How Fascism Kills the American Dream

October 12, 2011 12:06


No longer can one generation expect to live a better life than the previous one. The fascist economic model has killed what was once called the American Dream.

By Lew Rockwell at Whiskey & Gunpowder

Everyone knows that the term fascist is a pejorative, often used to describe any political position a speaker doesn’t like. There isn’t anyone around who is willing to stand up and say, “I’m a fascist; I think fascism is a great social and economic system.”

But I submit that if they were honest, the vast majority of politicians, intellectuals and political activists would have to say just that.

Fascism is the system of government that cartelizes the private sector, centrally plans the economy to subsidize producers, exalts the police state as the source of order, denies fundamental rights and liberties to individuals and makes the executive state the unlimited master of society.

This describes mainstream politics in America today. And not just in America. It’s true in Europe, too. It is so much part of the mainstream that it is hardly noticed anymore.

It is true that fascism has no overarching theoretical apparatus. There is no grand theorist like Marx. That makes it no less real and distinct as a social, economic and political system. Fascism also thrives as a distinct style of social and economic management. And it is as much or more of a threat to civilization than full-blown socialism.

This is because its traits are so much a part of life — and have been for so long — that they are nearly invisible to us.

If fascism is invisible to us, it is truly the silent killer. It fastens a huge, violent, lumbering state on the free market that drains its capital and productivity like a deadly parasite on a host. This is why the fascist state has been called the vampire economy. It sucks the economic life out of a nation and brings about a slow death of a once-thriving economy.

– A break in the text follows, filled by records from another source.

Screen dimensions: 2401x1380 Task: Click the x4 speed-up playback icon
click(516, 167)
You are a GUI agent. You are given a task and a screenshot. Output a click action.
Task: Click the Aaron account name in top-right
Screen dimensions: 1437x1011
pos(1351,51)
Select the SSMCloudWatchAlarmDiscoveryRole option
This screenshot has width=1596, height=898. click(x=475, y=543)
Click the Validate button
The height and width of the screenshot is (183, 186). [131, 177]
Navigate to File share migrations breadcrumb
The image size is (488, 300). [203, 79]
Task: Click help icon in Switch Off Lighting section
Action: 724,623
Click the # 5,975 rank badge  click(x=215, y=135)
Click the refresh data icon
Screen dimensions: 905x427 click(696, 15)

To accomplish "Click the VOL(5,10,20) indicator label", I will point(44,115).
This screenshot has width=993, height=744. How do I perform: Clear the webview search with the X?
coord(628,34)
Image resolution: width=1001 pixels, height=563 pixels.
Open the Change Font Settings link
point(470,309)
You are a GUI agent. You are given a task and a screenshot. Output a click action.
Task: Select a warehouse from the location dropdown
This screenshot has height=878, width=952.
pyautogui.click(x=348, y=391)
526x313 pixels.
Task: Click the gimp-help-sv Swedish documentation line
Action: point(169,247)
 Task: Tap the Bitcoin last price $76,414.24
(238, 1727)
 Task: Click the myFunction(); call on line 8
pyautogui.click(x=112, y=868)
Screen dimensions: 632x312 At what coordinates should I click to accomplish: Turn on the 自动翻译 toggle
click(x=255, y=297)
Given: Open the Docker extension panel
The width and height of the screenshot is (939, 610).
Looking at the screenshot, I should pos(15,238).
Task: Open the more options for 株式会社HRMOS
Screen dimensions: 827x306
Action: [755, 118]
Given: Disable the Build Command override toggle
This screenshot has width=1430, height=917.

Let me just provide a recent example.

The Decline

The papers last week were filled with the first sets of data from the 2010 U.S. Census. The headline story concerned the huge increase in the poverty rate. It is the largest increase in 20 years, and now up to 15%.

But most people hear this and dismiss it, probably for good reason. The poor in this country are not poor by any historical standard. They have cell phones, cable TV, cars, lots of food and plenty of disposable income. What’s more, there is no such thing as a fixed class called the poor. People come and go, depending on age and life circumstances. Plus, in American politics, when you hear kvetching about the poor, everyone knows what you’re supposed to do: Hand the government your wallet.

Buried in the report is another fact that has much more profound significance. It concerns median household income in real terms.

What the data have revealed is devastating. Since 1999, median household income has fallen 7.1%. Since 1989, median family income is largely flat. And since 1973 and the end of the gold standard, it has hardly risen at all. The great wealth-generating machine that was once America is failing.

No longer can one generation expect to live a better life than the previous one. The fascist economic model has killed what was once called the American Dream. And the truth is, of course, even worse than the statistic reveals. You have to consider how many incomes exist within a single household to make up the total income. After World War II, the single-income family became the norm. Then the money was destroyed, and American savings were wiped out, and the capital base of the economy was devastated.

It was at this point that households began to struggle to stay above water. The year 1985 was the turning point. This was the year that it became more common than not for a household to have two incomes, rather than one. Mothers entered the work force to keep family income floating.

The intellectuals cheered this trend, as if it represented liberation, shouting hosannas that all women everywhere are now added to the tax rolls as valuable contributors to the state’s coffers. The real cause is the rise of fiat money that depreciated the currency, robbed savings and shoved people into the work force as taxpayers.

This story is not told in the data alone. You have to look at the demographics to discover it.

This huge demographic shift, essentially, bought the American household another 20 years of seeming prosperity, though it is hard to call it that, since there was no longer any choice about the matter. If you wanted to keep living the dream, the household could no longer get by on a single income.

But this huge shift was merely an escape hatch. It bought 20 years of slight increases before the income trend flattened again. Over the last decade, we are back to falling. Today, median family income is only slightly above where it was when Nixon wrecked the dollar, put on price and wage controls, created the EPA and the whole apparatus of the parasitic welfare-warfare state came to be entrenched and made universal.

Yes, this is fascism, and we are paying the price. The dream is being destroyed.

The talk in Washington about reform, whether from Democrats or Republicans, is like a bad joke. They talk of small changes, small cuts, commissions they will establish, curbs they will make in 10 years. It is all white noise. None of this will fix the problem. Not even close.

The problem is more fundamental. It is the quality of the money. It is the very existence of 10,000 regulatory agencies. It is the whole assumption that you have to pay the state for the privilege to work. It is the presumption that the government must manage every aspect of the capitalist economic order. In short, it is the total state that is the problem, and the suffering and decline will continue so long as the total state exists.

Regards,

Lew Rockwell

Llewellyn H. “Lew” Rockwell is a political commentator and activist. A champion of the Austrian School of Economics and libertarianism, he is also the chairman of the Ludwig von Mises Institute. Mr. Rockwell is the author of Speaking of Liberty and The Left, The Right and The State.